The most refreshing part of testing CS 5.5 is the openness and willingness of the Adobe team to admit that they still have things to be improved and they are listening to what editors have to say. I have heard stories of their development team literally watching the editors work through screen sharing to learn the “why” and “how” editors work in their daily sessions. That’s pretty neat.
Oh one last thing, Adobe Premiere Pro is cross platform so I have purchased one copy of Windows 7 Professional for installation in a new clean drive on our Test Mac Pro system. I want to see how this works out because this will open us up to working with freelancers and shops in town that might be Windows based, thus giving us an even larger pool of shops to work with. Much more testing to be done, but early testing has been great.
Avid Media Composer
Honestly don’t have a lot to report just yet as it is being installed on our testing Mac Pro at the facility. What we have done is to install a clean hard drive inside the machine, which we actually partitioned so we can install a clean copy of Snow Leopard on one side and the Windows 7 on the other side.
I wanted to ensure that we don’t create any issues by having Final Cut Pro, Adobe Premiere Pro CS 5.5 and Avid MC all installed on the same drive. Most folks I talked to said they always installed FCP and Avid on separate boot drives, so I followed that advice. This way if we have any issues or crashes I don’t have to wonder if anything is being caused by the other apps. So this will be installed by itself on the drive to ensure we are only testing that software, that workflow.
Of immediate concern to me is that there is no support just yet for the AJA Kona Board. Avid did hint at NAB that support is coming and a recent exchange on Twitter states that Avid is listening. So hopefully we will hear something official in the near future. Secondarily, I’m not sure how / if it will work with our Ethernet SAN. That will be even more crucial than the Kona testing. I’ve been told that Avid doesn’t like third party storage that much, so this will be a good test. The guys from Small Tree Communications happen to be coming to our shop next week so if we do have any issues, they are going to be right there to investigate.
I’m excited to be testing this out actually because this brings me full circle back to the very first NLE I learned back in 1993 / 1994 when Avid was introduced to CNN. And from my conversations with Avid at NAB 2011 and subsequent communication since, Avid is truly listening and responding to years of complaints about being a very closed and hard to work with company. As with Adobe, I’ve heard more from Avid reps since April than I ever heard from Apple in 11 years. More to report soon.
Autodesk Smoke 2012
Autodesk was kind enough to send us an evaluation copy of Smoke 2012 which is something I’ve always known about, really like the interface, but have never had the opportunity to put my hands on. It’s not installed anywhere yet as this will be the last software we’ll be testing. It’s a very new software to me to I want to spend time with Avid and Adobe first, then we’ll test Smoke. Not sure it will be the primary editor for us, but it could very well fit into a finishing role for some shows and series.

*STUDY MATERIAL*:

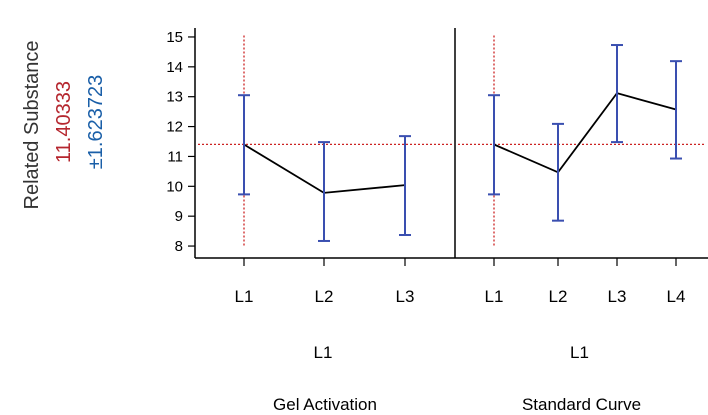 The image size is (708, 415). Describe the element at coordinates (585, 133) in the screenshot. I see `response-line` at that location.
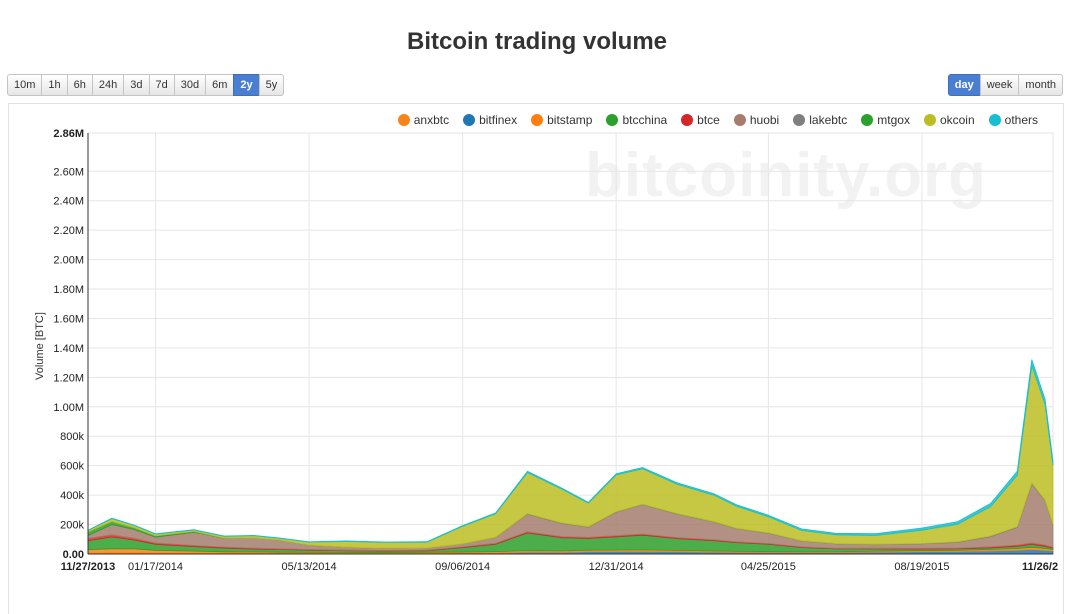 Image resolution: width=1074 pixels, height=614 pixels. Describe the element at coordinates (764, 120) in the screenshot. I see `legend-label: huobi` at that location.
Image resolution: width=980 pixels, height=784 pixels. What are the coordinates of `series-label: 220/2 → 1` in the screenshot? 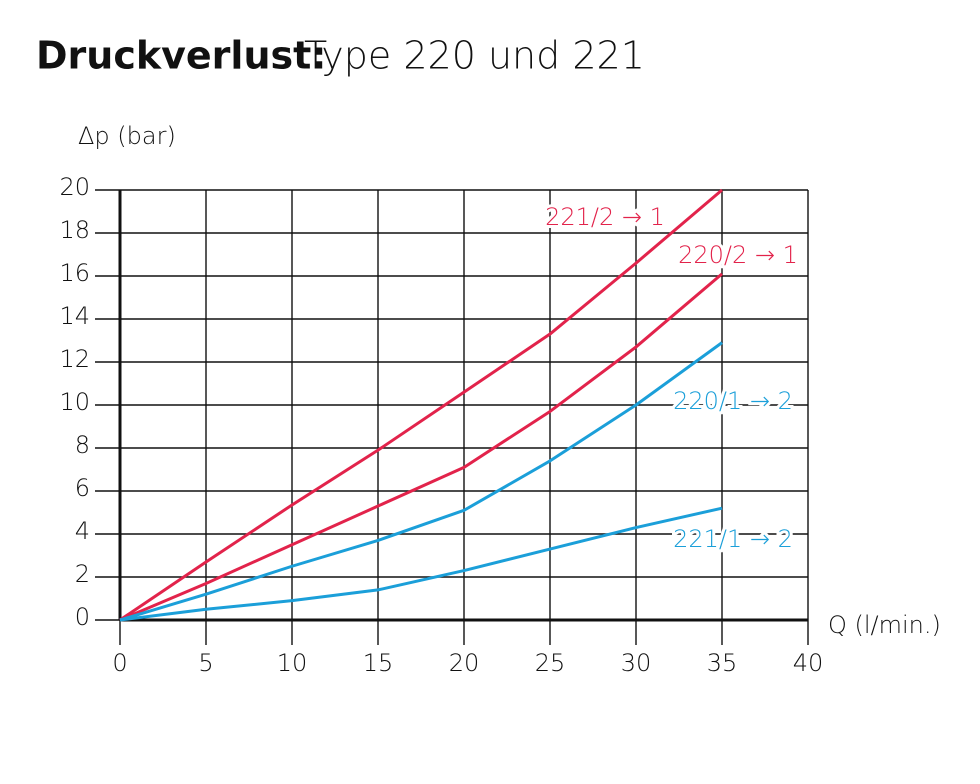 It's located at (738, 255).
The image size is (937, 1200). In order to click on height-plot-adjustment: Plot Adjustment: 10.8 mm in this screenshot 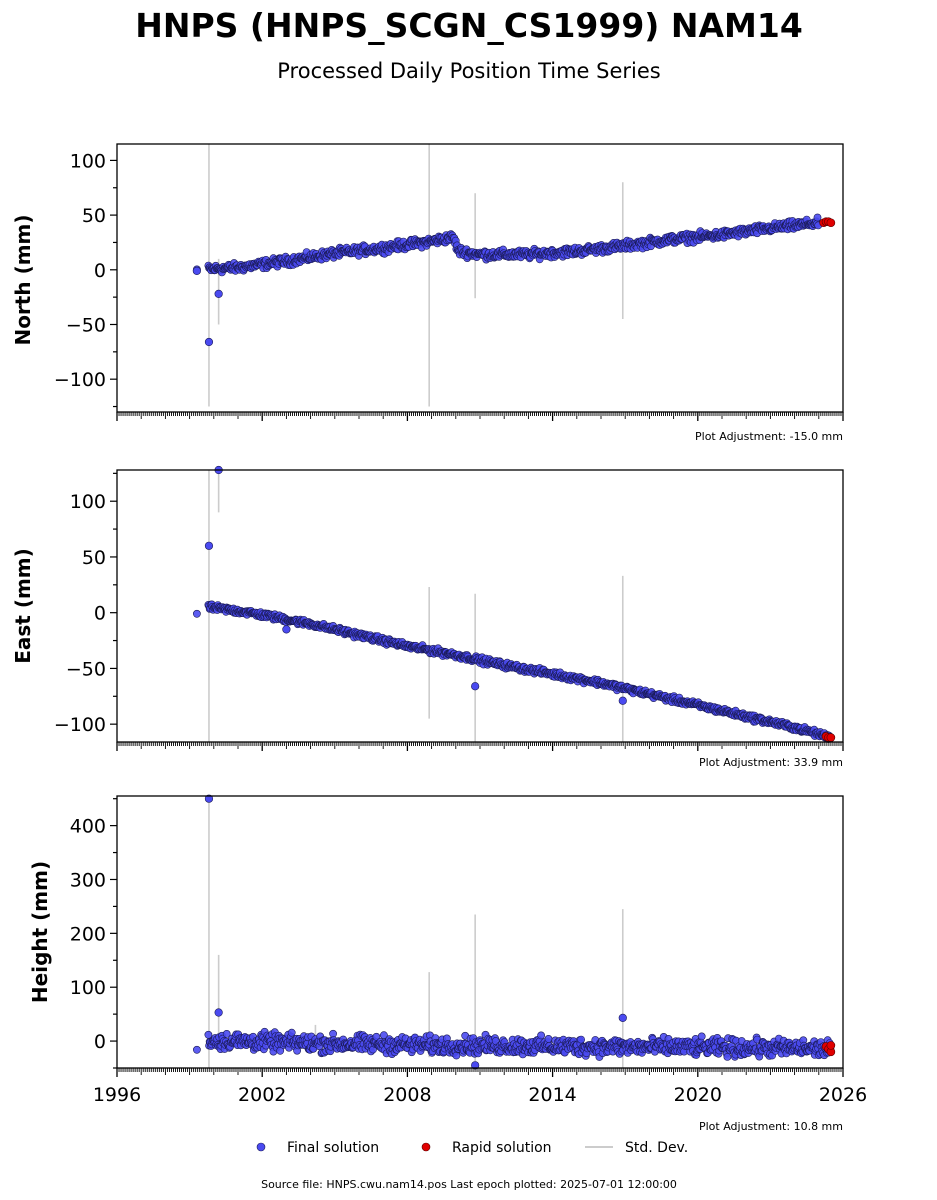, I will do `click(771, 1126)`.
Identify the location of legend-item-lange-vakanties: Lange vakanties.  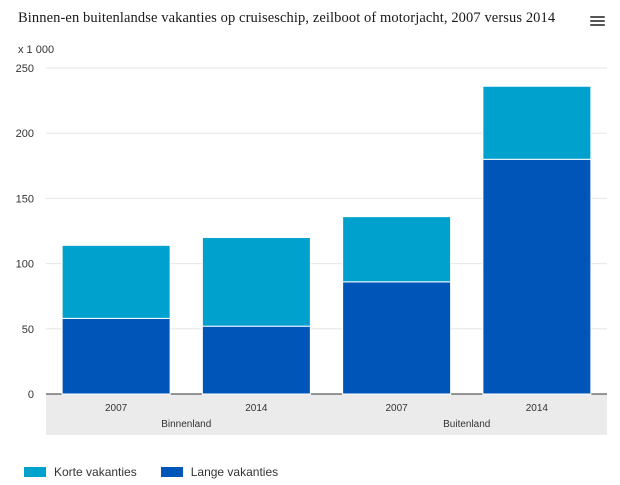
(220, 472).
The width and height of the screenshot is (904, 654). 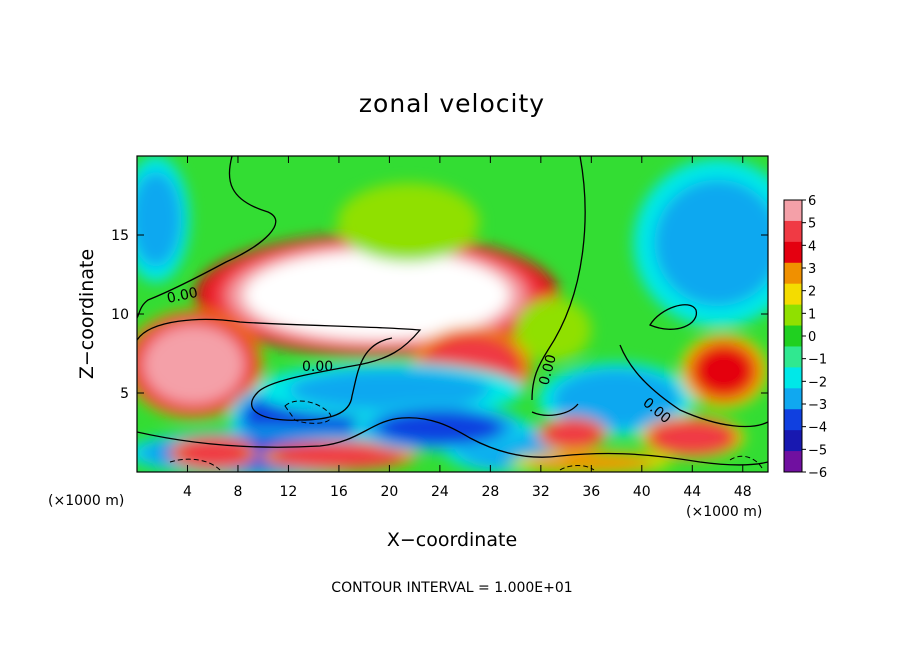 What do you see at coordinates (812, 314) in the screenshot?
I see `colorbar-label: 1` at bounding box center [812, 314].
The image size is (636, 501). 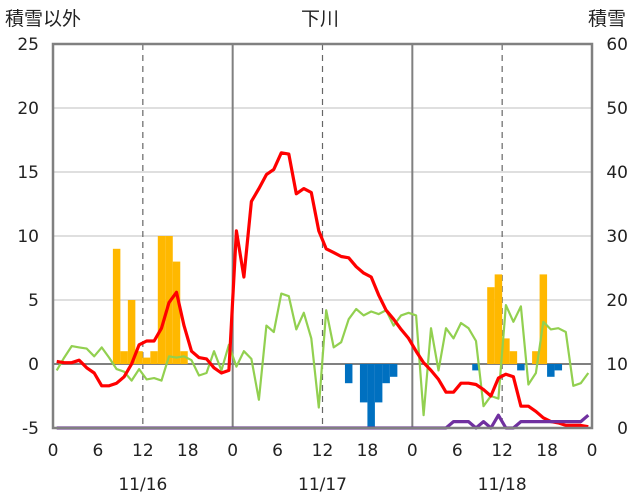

*DIRECTIVE*: Write the next part of the text on testing editing software, picking up right after its final sentence. The data is separate material, unrelated to the text on testing editing software.

*TASK RESPONSE*:
It does accept interchanges with both Adobe and Avid so I’m most interested in how well handles the myriad of codecs we get and does it like mixed timelines / mixed formats? We’ll find out soon, but I’m really REALLY excited to give this a test drive!
So that’s the basic update for the moment. On a personal note, I have to be very honest and say that the FCP X roll-out has actually made me re-think some of my overall support of Apple in general.
At a recent event (I think it was the WWDC) Apple reps said they’ve heard from many consumers that they would love to tablets to be their primary and sometimes sole computer device. Well how can that be if Apple has decreed that Flash will not be supported by the iOS devices?
Sure it’s a “legacy” format and can cause “performance issues” with the tablets, but since Apple says it’s so, they don’t appear on the iOS devices and we simply accept that. With the iPhone, sure I don’t care because that’s primarily a phone, but if the iPad is supposed to be a “primary computer device,” I don’t think so.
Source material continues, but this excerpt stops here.